No. 96 – Cincinnati Bengals
- Position: Defensive tackle
- Roster status: Active

Personal information
- Born: January 3, 2003 (age 23)
- Listed height: 6 ft 0 in (1.83 m)
- Listed weight: 295 lb (134 kg)

Career information
- High school: Copley (Copley, Ohio)
- College: Navy (2022–2025);
- NFL draft: 2026: 7th round, 226th overall pick

Career history
- Cincinnati Bengals (2026–present);

Awards and highlights
- 2× First-team All-AAC (2024, 2025); First-team All-American (2025); The American Defensive Player of the Year (2025);
- Stats at Pro Football Reference

= Landon Robinson =

American football player (born 2003)

Landon Miles Robinson (born January 3, 2003) is an American professional football defensive tackle for the Cincinnati Bengals of the National Football League (NFL).
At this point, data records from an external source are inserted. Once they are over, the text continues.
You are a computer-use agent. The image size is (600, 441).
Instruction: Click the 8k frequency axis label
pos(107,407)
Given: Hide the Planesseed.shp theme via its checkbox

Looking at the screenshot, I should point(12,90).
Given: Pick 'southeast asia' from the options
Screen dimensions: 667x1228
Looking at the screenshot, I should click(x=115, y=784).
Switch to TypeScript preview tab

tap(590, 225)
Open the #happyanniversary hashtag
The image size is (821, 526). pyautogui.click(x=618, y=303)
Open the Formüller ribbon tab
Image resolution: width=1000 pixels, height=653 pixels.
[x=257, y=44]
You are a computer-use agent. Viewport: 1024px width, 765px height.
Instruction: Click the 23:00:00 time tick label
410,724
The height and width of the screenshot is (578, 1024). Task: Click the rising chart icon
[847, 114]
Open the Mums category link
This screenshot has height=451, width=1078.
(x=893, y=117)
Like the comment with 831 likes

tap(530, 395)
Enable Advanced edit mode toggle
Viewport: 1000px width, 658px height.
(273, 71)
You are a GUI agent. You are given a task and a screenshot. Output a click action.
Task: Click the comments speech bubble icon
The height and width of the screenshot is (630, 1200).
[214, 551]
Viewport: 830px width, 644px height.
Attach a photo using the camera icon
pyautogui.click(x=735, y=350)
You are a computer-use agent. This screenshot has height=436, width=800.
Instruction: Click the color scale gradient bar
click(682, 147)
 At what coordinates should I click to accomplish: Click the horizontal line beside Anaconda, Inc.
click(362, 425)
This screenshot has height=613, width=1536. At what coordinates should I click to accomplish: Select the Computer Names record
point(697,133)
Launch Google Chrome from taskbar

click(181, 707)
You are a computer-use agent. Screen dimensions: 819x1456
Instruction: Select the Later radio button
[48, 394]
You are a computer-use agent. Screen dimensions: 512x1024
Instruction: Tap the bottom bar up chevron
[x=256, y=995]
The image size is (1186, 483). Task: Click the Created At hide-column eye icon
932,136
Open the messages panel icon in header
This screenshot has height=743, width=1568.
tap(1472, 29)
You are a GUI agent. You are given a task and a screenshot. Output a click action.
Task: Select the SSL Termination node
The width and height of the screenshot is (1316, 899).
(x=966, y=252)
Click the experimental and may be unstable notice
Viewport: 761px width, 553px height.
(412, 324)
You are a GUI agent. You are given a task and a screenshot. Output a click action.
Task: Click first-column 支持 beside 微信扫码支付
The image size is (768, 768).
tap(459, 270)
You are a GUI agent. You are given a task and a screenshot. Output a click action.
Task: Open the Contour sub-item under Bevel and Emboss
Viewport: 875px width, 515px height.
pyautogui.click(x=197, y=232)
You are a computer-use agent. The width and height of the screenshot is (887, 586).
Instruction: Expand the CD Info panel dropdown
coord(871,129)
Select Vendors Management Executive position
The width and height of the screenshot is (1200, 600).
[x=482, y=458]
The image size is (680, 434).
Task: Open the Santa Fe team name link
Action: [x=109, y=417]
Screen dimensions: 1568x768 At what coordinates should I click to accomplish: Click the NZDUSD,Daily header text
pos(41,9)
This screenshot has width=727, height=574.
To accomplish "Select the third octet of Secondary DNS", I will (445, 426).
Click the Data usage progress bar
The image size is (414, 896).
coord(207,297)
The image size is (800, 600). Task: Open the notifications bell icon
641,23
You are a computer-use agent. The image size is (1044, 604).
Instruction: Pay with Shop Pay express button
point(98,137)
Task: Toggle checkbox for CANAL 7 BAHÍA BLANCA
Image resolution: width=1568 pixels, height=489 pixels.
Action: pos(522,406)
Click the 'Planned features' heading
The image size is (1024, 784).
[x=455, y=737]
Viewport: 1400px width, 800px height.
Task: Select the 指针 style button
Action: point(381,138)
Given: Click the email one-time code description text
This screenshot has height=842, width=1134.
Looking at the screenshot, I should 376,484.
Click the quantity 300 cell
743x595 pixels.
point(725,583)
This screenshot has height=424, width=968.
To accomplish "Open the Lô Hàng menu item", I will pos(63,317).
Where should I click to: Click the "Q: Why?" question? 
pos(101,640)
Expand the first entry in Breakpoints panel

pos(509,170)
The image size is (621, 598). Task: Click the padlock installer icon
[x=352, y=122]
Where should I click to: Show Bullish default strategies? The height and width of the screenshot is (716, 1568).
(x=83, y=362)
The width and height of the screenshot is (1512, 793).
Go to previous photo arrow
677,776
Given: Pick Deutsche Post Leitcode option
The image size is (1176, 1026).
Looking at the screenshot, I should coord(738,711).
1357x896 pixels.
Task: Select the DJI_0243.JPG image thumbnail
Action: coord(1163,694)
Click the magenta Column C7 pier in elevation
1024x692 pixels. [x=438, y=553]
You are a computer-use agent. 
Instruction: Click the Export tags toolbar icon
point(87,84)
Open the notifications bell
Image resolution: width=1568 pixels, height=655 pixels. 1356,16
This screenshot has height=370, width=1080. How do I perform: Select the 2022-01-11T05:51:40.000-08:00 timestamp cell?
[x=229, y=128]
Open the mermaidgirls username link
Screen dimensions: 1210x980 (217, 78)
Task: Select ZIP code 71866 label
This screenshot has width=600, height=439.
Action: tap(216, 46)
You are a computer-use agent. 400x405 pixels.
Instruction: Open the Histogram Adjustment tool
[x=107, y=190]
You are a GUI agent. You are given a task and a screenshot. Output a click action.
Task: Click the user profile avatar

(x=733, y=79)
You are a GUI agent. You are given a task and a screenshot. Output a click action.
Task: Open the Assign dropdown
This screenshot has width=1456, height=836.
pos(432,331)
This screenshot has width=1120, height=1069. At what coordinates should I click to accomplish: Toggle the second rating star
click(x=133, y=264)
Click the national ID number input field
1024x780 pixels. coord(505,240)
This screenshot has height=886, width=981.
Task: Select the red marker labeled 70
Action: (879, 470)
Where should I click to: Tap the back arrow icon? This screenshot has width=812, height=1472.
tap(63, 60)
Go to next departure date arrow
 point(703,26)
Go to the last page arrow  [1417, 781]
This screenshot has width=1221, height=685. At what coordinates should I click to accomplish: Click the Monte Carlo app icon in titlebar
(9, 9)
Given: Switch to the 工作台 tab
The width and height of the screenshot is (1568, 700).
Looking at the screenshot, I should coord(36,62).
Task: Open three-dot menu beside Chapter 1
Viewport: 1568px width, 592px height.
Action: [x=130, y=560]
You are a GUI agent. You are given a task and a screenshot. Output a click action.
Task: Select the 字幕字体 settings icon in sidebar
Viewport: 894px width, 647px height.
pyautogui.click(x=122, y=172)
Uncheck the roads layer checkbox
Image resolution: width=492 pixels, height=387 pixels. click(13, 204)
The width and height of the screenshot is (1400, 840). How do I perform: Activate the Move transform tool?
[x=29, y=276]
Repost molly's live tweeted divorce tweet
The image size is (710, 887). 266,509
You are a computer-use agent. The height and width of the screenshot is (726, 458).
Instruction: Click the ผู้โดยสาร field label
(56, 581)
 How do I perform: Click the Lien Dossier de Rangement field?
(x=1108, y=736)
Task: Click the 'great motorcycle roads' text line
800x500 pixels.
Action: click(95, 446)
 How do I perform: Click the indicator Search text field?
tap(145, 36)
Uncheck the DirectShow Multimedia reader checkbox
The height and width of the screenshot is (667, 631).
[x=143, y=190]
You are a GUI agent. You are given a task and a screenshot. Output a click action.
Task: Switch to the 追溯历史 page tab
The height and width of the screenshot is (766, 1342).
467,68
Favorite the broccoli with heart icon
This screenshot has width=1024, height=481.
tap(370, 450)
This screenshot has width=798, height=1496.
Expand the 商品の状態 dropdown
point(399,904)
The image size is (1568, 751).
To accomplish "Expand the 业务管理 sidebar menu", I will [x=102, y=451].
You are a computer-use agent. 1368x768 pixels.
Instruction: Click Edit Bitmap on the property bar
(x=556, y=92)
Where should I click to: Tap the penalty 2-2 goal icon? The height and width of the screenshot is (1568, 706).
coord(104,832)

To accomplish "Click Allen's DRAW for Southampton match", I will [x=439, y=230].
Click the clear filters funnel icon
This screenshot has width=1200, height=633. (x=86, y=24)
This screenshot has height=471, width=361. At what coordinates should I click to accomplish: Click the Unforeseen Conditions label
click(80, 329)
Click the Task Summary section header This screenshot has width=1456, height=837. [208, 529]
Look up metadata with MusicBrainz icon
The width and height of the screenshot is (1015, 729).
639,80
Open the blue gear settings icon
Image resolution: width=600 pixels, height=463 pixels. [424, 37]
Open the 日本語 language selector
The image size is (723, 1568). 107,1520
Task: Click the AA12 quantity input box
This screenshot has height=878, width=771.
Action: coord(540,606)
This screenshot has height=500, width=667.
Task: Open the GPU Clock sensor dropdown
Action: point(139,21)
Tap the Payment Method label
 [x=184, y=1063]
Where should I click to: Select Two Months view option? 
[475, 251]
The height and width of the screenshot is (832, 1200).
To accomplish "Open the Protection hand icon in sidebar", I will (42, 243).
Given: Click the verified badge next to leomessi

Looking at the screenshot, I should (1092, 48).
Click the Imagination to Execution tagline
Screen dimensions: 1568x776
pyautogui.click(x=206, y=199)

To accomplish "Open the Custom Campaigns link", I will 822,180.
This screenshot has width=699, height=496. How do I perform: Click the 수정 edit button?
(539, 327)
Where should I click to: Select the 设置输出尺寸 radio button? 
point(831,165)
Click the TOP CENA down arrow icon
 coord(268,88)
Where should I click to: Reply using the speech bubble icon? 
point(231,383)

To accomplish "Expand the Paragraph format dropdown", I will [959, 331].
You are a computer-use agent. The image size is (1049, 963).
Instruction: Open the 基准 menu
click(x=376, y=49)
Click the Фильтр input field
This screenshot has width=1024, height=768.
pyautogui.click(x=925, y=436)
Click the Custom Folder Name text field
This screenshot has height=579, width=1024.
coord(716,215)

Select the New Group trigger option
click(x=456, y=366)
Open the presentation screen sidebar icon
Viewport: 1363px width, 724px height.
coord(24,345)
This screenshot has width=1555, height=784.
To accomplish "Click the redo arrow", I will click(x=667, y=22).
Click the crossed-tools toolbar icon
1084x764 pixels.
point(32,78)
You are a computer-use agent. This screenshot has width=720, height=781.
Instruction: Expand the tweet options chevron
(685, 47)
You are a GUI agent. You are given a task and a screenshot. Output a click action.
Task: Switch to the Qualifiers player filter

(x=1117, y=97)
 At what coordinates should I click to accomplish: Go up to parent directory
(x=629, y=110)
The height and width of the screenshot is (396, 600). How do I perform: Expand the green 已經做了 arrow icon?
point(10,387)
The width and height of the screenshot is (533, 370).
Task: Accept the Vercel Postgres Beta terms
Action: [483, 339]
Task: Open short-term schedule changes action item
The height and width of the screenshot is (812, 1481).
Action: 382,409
He played college football for the Navy Midshipmen and was selected by the Bengals in the seventh round of the 2026 NFL draft.

==Early life==
Robinson attended Copley High School in Copley, Ohio. Coming out of high school, he committed to play college football for the Navy Midshipmen.

==College career==
During his freshman season in 2022, Robinson did not appear in any games. In 2023, he tallied 28 tackles with four and a half going for a loss, and four sacks. In the 2024 Army–Navy Game, Robinson totaled 13 tackles, as well as rushing for 29 yards on a fake punt, in a 31–13 win over Army. During the 2024 season, he notched 61 tackles with five and a half going for a loss, four sacks, and two forced fumbles, earning first-team all-American Conference honors. For his performance during the 2025 season, Robinson was named the American Conference Defensive Player of the Year, ECAC Defensive Player of the Year,as well as being named First-Team All-American Conference. Robinson was named a First-Team All-American by the Associated Press, Football Writers Association of America, Sports Illustrated and USA Today.  He was also named a Second-Team All-American by Walter Camp and The Sporting News.

==Professional career==

Robinson was selected by the Cincinnati Bengals in the seventh round with the 226th overall pick of the 2026 NFL draft. He signed his rookie contract on May 8.

Pre-draft measurables
| Height | Weight | Arm length | Hand span | Wingspan | 40-yard dash | 10-yard split | 20-yard split | 20-yard shuttle | Three-cone drill | Vertical jump | Broad jump | Bench press |
| 5 ft 11+1⁄4 in (1.81 m) | 293 lb (133 kg) | 31+3⁄4 in (0.81 m) | 9+1⁄8 in (0.23 m) | 6 ft 5+1⁄4 in (1.96 m) | 4.91 s | 1.65 s | 2.76 s | 4.48 s | 7.28 s | 32.5 in (0.83 m) | 9 ft 2 in (2.79 m) | 30 reps |
All values from Pro Day

==Personal life==
Robinson is the son of former Kent State gymnast, Lance Robinson, and mother Patrice Robinson.